Ainda faltam dezanove dias. Mas já é como se o Natal fosse amanhã. As iluminações de rua selam o convite indispensável para as pessoas se lembrarem de que o Natal é consumismo. Há dias, um jornal noticiava o “desespero” (as aspas não são por acaso) dos comerciantes de uma certa localidade porque as autoridades municipais demoravam a ligar as iluminações natalícias. Os comerciantes lá saberão, eles é que estão por dentro do ramo. Mas este “desespero” dos comerciantes soa a um exagero psicológico, ou então faz parte da sua própria campanha de sedução dos clientes, como se eles se esquecessem de que, dentro de dias, chega o Natal e as pessoas trocam as indispensáveis lembranças entre si. Oxalá houvesse cientistas prontos a demonstrar, com o auxílio de métodos contrafactuais, que o consumo natalício não encolhe na ausência das iluminações típicas da época.

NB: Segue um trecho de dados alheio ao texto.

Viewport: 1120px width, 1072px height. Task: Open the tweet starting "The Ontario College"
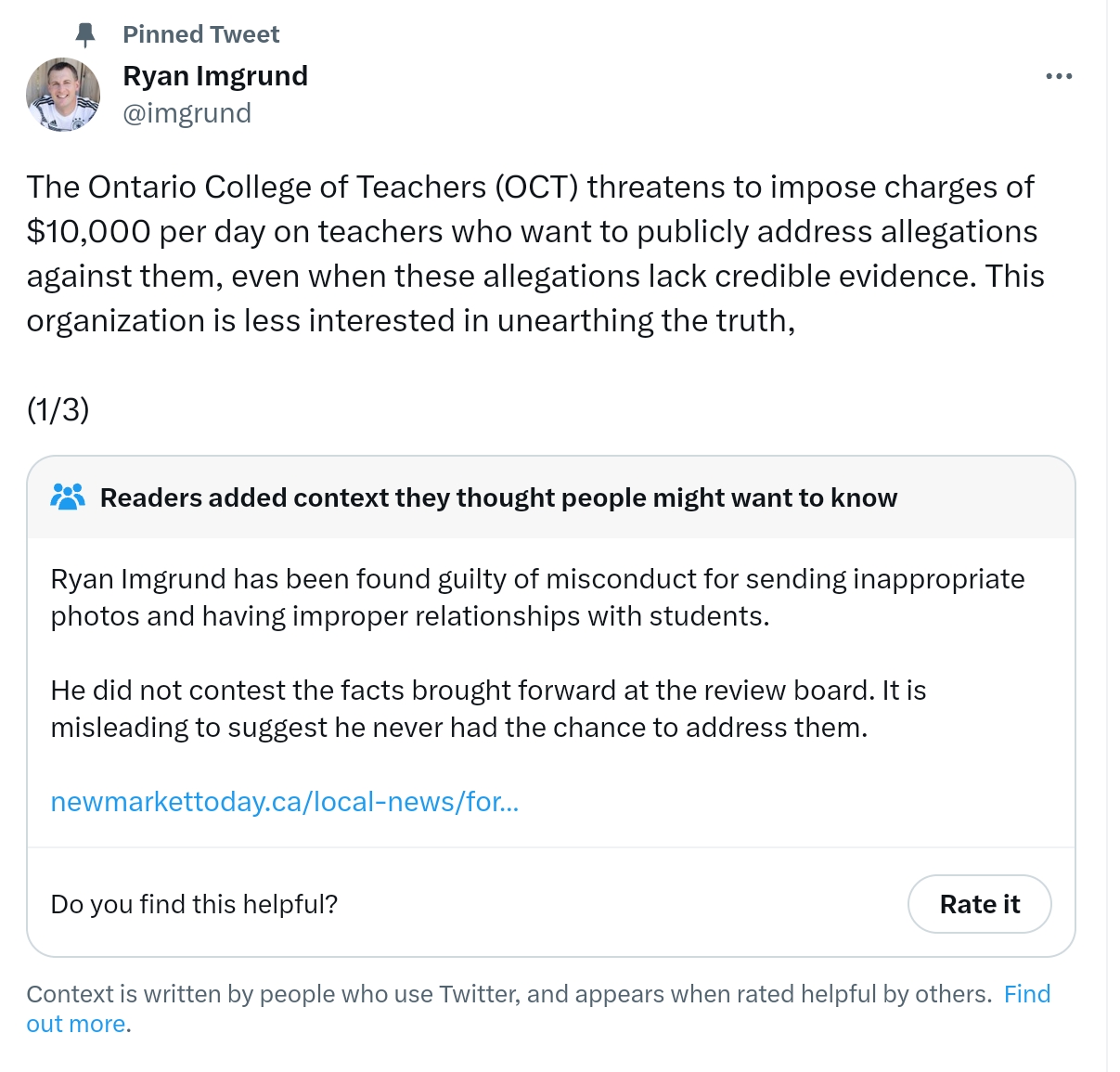[536, 253]
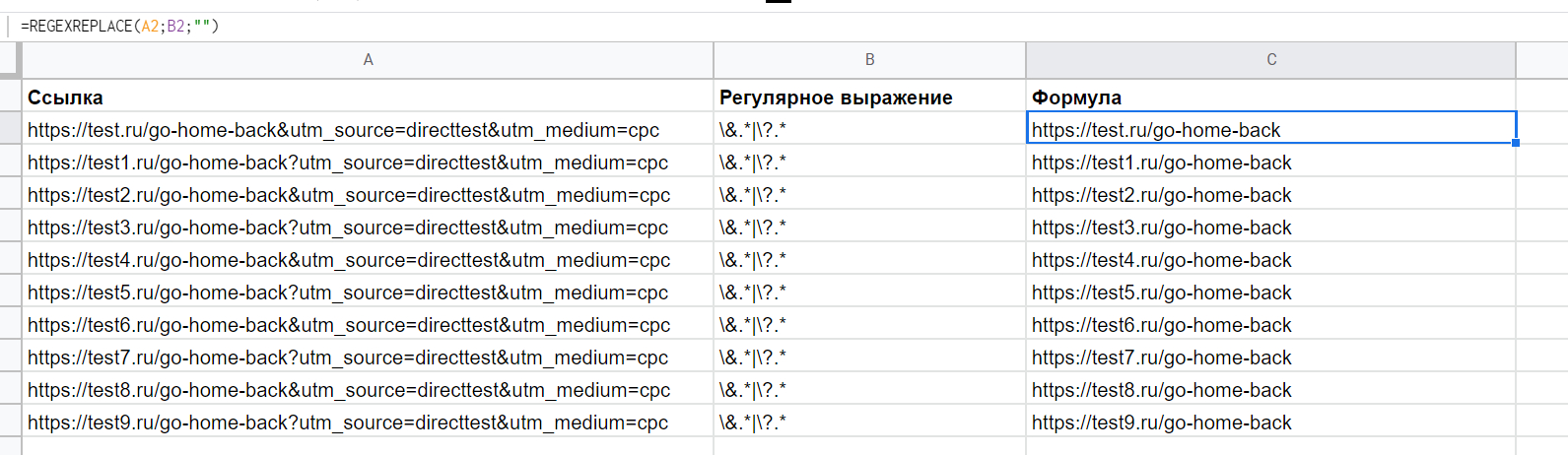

As crianças andam excitadas, nota-se. Felizes delas, que ainda vivem a ilusão do Natal segundo os cânones bem industriados das empresas que sobem as vendas à boleia do Natal. Felizes delas, ou não: os que evocam a pureza do Natal, na sua simbologia religiosa, lamentam que até as crianças sejam sacrificadas na pira onde a vertigem consumista é ateada desde tenra idade. As crianças estão de olho nos artefactos prometidos pelos pais, avós, tios, padrinhos e demais familiares. Deve ser tão grande a deceção do dia vinte e cinco, depois de desembrulhadas todas as prendas, e a utilidade das prendas vai-se esgotando à mesma velocidade estonteante com que, já na idade adulta, essas crianças então grandes hão de viver as vidas. A vertigem do Natal é o bilhete ilustrado do que serão as suas vidas adultas.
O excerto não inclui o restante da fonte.